- [Excerpts from a dataset]
== Segment start ==

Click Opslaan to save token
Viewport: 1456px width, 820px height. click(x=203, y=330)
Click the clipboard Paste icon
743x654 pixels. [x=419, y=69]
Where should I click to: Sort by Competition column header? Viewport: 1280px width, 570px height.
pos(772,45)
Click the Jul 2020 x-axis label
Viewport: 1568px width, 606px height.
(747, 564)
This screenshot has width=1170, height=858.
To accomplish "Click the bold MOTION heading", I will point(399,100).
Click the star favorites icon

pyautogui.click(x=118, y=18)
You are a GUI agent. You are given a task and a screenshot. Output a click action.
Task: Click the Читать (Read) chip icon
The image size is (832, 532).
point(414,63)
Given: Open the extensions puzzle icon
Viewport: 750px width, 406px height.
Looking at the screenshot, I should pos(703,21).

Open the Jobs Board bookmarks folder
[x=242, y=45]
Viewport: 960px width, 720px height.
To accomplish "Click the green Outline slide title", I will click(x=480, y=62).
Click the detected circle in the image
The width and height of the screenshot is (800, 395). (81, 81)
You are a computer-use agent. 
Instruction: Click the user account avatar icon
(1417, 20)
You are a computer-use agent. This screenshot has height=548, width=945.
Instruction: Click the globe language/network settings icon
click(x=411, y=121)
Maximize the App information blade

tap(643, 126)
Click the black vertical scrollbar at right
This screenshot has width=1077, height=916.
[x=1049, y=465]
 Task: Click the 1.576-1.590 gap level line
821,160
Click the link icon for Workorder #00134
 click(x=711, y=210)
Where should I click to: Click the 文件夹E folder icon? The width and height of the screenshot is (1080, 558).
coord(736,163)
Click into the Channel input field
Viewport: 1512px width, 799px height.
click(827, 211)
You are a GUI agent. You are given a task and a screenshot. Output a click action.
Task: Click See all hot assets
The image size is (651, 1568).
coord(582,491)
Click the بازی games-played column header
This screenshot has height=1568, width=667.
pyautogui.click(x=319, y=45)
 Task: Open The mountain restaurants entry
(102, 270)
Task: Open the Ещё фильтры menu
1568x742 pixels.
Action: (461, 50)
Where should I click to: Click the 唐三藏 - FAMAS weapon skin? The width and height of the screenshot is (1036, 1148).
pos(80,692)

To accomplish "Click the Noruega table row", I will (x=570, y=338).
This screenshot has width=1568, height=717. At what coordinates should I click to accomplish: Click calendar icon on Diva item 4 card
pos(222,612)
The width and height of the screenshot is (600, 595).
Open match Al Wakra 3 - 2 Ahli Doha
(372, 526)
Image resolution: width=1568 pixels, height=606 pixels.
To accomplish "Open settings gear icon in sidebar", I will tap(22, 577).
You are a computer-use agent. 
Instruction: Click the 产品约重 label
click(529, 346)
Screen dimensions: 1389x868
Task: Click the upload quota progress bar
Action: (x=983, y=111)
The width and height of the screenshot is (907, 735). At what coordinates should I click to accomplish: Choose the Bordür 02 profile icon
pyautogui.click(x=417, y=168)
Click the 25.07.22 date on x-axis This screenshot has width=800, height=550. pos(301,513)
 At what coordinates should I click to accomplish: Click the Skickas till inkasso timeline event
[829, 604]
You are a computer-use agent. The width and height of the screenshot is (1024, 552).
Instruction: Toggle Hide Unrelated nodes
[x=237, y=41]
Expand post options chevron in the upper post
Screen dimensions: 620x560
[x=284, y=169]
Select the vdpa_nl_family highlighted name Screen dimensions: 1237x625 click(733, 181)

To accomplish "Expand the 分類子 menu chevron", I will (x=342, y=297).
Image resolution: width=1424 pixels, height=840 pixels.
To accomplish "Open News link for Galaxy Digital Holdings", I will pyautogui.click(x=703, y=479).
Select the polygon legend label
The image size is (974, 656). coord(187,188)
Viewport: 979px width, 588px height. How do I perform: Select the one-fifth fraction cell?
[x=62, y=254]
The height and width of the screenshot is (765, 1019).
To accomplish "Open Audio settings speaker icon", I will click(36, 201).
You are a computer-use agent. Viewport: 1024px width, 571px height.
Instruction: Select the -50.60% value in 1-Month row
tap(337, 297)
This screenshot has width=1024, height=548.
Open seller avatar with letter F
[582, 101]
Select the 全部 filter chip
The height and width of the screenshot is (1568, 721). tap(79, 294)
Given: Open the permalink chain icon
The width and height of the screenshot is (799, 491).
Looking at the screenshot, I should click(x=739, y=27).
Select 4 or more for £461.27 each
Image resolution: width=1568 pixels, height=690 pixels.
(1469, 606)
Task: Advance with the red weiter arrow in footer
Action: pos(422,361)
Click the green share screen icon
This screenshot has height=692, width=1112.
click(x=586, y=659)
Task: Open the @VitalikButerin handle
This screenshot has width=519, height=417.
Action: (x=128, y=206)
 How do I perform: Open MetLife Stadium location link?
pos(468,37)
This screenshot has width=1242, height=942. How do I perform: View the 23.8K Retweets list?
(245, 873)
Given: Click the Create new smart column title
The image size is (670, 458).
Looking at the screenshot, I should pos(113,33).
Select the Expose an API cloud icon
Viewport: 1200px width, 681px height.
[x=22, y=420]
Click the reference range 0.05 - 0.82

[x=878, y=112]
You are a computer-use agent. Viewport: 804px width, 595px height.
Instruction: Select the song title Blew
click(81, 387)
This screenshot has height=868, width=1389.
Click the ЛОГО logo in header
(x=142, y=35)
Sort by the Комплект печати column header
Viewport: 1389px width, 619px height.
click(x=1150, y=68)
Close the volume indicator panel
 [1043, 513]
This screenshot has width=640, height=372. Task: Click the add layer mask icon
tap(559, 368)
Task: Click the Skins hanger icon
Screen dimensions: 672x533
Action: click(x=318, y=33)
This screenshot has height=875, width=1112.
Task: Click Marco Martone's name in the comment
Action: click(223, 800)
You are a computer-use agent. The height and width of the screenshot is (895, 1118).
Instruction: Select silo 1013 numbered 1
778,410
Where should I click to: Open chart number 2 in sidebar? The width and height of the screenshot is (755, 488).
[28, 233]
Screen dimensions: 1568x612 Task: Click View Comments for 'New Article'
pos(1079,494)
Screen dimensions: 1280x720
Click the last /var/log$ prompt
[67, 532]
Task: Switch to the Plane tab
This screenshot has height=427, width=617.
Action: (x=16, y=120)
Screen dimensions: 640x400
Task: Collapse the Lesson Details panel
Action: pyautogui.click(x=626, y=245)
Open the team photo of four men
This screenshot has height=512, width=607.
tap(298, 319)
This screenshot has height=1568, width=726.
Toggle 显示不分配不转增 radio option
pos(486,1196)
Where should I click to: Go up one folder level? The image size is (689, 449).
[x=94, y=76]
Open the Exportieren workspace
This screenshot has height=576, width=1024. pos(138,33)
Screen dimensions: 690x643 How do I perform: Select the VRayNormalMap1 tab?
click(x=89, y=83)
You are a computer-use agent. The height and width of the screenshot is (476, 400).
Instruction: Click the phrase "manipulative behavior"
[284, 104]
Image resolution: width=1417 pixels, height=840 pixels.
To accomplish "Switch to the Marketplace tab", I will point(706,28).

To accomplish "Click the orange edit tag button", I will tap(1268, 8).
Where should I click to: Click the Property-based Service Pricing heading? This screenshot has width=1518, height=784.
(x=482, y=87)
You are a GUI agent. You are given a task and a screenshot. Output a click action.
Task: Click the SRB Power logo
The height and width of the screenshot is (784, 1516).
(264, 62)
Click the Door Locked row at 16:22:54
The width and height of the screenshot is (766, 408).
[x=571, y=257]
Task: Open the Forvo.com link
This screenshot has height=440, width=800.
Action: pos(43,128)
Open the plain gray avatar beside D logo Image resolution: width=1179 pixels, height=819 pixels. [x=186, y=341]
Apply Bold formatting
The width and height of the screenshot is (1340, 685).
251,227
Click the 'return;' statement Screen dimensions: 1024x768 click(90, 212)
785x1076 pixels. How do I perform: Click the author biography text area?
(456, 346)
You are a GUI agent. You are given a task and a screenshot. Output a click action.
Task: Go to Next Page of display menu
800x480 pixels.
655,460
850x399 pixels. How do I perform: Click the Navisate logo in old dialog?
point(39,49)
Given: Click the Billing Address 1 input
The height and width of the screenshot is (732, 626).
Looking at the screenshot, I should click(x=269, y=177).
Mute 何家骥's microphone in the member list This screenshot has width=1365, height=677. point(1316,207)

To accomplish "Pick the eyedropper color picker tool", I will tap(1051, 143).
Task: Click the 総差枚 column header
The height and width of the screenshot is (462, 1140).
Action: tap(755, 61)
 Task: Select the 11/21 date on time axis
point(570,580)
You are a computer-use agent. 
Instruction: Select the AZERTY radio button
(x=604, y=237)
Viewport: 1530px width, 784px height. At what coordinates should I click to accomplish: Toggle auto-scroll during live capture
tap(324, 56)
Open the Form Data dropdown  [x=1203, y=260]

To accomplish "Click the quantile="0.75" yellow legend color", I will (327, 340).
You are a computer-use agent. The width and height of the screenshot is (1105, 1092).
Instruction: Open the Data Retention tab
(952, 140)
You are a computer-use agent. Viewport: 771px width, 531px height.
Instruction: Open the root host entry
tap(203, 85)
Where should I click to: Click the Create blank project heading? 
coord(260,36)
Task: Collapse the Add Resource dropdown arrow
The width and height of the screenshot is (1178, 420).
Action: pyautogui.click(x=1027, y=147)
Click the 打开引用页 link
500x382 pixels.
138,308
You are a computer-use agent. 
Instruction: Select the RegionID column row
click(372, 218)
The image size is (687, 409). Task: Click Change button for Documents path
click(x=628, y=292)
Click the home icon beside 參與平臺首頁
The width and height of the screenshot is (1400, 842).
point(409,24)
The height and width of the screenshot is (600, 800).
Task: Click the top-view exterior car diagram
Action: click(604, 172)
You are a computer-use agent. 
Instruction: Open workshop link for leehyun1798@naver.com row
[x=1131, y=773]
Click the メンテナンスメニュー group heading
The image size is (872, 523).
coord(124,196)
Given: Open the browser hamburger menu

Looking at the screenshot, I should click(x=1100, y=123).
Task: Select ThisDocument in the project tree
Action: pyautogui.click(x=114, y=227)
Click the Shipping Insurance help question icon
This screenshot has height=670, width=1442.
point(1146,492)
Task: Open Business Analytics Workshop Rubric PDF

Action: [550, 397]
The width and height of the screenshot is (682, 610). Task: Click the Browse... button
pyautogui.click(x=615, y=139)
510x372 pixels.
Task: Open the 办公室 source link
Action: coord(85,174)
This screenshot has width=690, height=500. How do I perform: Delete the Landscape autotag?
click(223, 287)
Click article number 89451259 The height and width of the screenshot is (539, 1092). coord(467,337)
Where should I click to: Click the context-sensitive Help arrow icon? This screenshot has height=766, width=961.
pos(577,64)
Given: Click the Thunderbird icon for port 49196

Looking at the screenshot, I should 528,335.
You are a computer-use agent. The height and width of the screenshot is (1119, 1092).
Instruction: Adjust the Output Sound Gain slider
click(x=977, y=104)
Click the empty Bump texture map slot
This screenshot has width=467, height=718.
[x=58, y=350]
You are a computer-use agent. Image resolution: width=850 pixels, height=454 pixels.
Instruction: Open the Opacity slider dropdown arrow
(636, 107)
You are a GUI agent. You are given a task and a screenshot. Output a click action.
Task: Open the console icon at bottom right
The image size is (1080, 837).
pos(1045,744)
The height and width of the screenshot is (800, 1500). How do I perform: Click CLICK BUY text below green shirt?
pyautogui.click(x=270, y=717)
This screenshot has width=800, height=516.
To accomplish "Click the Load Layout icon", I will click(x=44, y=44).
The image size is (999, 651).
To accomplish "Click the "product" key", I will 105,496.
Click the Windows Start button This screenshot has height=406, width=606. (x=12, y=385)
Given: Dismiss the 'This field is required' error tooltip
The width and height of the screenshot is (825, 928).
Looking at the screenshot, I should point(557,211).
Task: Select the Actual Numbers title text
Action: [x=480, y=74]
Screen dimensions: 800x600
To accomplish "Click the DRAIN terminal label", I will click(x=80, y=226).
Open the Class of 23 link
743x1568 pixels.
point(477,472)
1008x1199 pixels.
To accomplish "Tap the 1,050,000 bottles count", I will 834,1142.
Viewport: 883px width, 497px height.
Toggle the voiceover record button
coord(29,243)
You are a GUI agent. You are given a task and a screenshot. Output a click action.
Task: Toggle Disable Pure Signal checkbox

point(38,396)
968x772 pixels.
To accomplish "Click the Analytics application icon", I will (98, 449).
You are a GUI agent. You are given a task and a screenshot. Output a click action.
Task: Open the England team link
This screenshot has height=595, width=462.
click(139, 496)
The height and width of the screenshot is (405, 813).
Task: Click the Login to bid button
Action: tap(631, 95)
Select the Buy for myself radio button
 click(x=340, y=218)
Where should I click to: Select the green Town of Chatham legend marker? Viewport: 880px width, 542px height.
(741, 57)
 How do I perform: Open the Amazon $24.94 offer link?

== Segment end ==

- [Instructions to follow] The answer should be only the number of lines in the data that include "color".

- [Written reply] 2